Cette version a été reprise avec l’accord de l’éditeur, par la Revue du Mauss Permanente le 3 février 2008 http://www.journaldumauss.net 177. L’aspiration vers la perfection des marchés dans une société sans morale et sans politique. Communication au Colloque « Actualité du XVIIème siècle », 27- 28 Nov 2003, Maisons des Sciences de l’Homme.

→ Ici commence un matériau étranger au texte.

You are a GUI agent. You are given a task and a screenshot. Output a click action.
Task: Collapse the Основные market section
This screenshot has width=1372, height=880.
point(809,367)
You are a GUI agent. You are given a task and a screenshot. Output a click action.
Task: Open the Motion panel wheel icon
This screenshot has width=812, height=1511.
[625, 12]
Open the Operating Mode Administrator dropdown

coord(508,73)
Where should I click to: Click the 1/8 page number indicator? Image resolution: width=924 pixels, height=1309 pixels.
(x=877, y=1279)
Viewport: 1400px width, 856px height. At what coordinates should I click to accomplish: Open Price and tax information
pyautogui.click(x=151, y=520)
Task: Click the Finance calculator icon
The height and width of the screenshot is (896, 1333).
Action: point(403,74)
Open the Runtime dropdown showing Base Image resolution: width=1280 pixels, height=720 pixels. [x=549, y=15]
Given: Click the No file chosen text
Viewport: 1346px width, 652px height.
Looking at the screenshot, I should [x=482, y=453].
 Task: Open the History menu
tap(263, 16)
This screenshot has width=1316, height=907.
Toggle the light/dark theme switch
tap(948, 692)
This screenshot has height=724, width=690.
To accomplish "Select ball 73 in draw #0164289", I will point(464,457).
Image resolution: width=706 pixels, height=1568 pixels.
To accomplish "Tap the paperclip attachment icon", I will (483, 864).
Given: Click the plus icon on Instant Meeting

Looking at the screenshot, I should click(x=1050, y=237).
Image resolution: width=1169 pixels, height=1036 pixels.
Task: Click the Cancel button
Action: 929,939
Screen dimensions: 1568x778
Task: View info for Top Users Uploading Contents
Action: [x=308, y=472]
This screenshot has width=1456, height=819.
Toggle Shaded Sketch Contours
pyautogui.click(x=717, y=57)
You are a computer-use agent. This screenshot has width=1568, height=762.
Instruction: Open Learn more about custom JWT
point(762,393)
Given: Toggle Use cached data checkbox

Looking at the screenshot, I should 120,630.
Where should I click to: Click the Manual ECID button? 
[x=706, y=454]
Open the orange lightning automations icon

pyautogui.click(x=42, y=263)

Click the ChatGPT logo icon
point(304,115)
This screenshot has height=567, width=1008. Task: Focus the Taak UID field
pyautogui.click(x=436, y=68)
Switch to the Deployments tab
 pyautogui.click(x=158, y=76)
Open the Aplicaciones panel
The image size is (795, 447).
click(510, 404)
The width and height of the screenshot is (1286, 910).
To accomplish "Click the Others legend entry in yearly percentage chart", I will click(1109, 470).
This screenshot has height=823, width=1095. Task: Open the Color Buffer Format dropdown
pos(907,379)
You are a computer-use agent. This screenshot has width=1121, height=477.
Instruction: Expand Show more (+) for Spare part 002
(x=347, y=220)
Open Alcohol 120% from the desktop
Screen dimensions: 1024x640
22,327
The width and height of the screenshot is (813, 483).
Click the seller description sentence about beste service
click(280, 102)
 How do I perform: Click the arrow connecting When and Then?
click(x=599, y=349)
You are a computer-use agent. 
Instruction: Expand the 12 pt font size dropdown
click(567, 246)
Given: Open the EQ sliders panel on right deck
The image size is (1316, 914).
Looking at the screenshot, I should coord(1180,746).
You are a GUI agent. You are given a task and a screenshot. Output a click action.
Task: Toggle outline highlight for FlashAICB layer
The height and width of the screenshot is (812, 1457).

Quelles sont les rationalités à l’œuvre dans le monde d’aujourd’hui ? Assurément les hommes sont doués de raison et n’attendent pas comme les oiseaux leur nourriture de la providence. Se comporter selon la rationalité économique a-morale n’y pourvoit pas non plus de manière acceptable pour tous. Pour mieux comprendre la complexité de ce monde, il faut recourir au concept de rationalité axiologique. Celle-ci supporte la compréhension de comportements raisonnés dans un univers où des valeurs s’imposent à chacun et dont on pourrait démontrer qu’elle permet d’expliquer par exemple la montée des organisations dites de la société civile. Ces organisations peuplent aujourd’hui les « Capitalismes Modernes », dans nos quartiers, nos nations et même colonisent l’espace mondial sous la forme de ces ONG et de ces manifestations et forums sociaux européens ou même mondiaux, de Seattle, Gênes, Porto Alegre, Mumbai etc. Mais c’est une autre histoire, elle n’a pas été écrite par la science économique, aussi ne dirais-je rien de plus sur ces autres rationalités à l’œuvre dans cette (alter- ?) mondialisation moderne.